The first human recipients of laboratory-grown organs were by Anthony Atala, M.D., director of the Institute for Regenerative Medicine at Wake Forest University School of Medicine. In The Lancet, Atala describes long-term success in children and teenagers who received bladders grown from their own cells.
“This is one small step in our ability to go forward in replacing damaged tissues and organs,” said Atala, who is now working to grow 20 different tissues and organs, including blood vessels and hearts, in the laboratory.
The engineered bladders were grown from the patients’ own cells, so there is no risk of rejection. Scientists hope that laboratory-grown organs can one day help solve the shortage of donated organs available for transplantation. Atala reported that the bladders showed improved function over time – with some patients being followed for more than seven years.
The study involved patients from 4 to 19 years old who had poor bladder function because of a congenital birth defect that causes incomplete closure of the spine. Their bladders were not pliable and the high pressures could be transmitted to their kidneys, possibly leading to kidney damage. They had urinary leakage, as frequently as every 30 minutes.
The main goal of the surgery was to reduce pressures inside the bladder to preserve the kidneys. In addition, urinary incontinence, which was a problem before the surgery, improved in all patients.
“It is rewarding when you can see the improved quality of life in these patients,” said Atala.

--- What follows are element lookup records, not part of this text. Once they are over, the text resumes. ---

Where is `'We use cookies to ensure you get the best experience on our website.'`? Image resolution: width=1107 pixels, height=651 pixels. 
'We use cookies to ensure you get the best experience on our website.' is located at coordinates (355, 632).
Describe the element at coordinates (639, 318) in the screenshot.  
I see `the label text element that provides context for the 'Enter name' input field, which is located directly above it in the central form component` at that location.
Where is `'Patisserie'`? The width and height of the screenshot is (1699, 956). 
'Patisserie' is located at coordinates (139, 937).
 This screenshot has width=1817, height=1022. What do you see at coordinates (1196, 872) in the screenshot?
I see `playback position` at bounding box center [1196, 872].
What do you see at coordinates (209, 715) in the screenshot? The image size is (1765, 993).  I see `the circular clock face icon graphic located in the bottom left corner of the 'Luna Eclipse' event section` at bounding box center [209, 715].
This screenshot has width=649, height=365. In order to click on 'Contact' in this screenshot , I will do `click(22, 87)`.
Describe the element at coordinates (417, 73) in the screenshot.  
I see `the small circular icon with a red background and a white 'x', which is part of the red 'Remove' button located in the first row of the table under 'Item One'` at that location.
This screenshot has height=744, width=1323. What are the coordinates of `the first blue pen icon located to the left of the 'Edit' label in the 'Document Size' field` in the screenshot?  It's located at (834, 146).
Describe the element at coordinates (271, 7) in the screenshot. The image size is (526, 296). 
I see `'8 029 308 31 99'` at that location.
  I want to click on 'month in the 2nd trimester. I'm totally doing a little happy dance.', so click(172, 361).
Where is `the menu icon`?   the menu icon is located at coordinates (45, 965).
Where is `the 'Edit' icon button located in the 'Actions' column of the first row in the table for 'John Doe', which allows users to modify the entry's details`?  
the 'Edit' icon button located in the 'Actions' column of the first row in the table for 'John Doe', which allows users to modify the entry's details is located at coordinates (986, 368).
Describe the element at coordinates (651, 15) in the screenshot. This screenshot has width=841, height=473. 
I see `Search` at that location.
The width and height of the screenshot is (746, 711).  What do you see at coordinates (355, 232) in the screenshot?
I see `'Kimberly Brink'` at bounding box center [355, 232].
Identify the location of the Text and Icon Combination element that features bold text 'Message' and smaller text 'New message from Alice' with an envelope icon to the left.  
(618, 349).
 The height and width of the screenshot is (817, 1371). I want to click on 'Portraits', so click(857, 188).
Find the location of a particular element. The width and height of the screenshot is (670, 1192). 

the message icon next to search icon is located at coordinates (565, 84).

The patients were candidates for a procedure to repair the non-functioning bladder tissue with tissue from the intestines. This 100-year-old procedure is also used to “build” bladders for patients with bladder cancer. But because the intestine is designed to absorb nutrients and a bladder is designed to excrete, patients who have the procedure are prone to such problems as osteoporosis, increased risk of cancer and kidney stone formation.
Atala had been working since 1990 to build bladders from patients’ own cells and in 1999 implanted the first organ in a patient. His current report discusses the long-term results with seven children who had the surgery.
“We wanted to go slowly and carefully and make sure we did it the right way,” said Atala. “This is a small, limited experience, but it has enough follow-up to show us that tissue engineering is a viable tool that will allow us to tackle problems of similar magnitude.”
The report involves children who were treated at Boston Children’s Hospital when Atala was director of the Tissue Engineering and Cellular Therapeutics at Harvard Medical School. In 2004, Atala’s program moved to Wake Forest.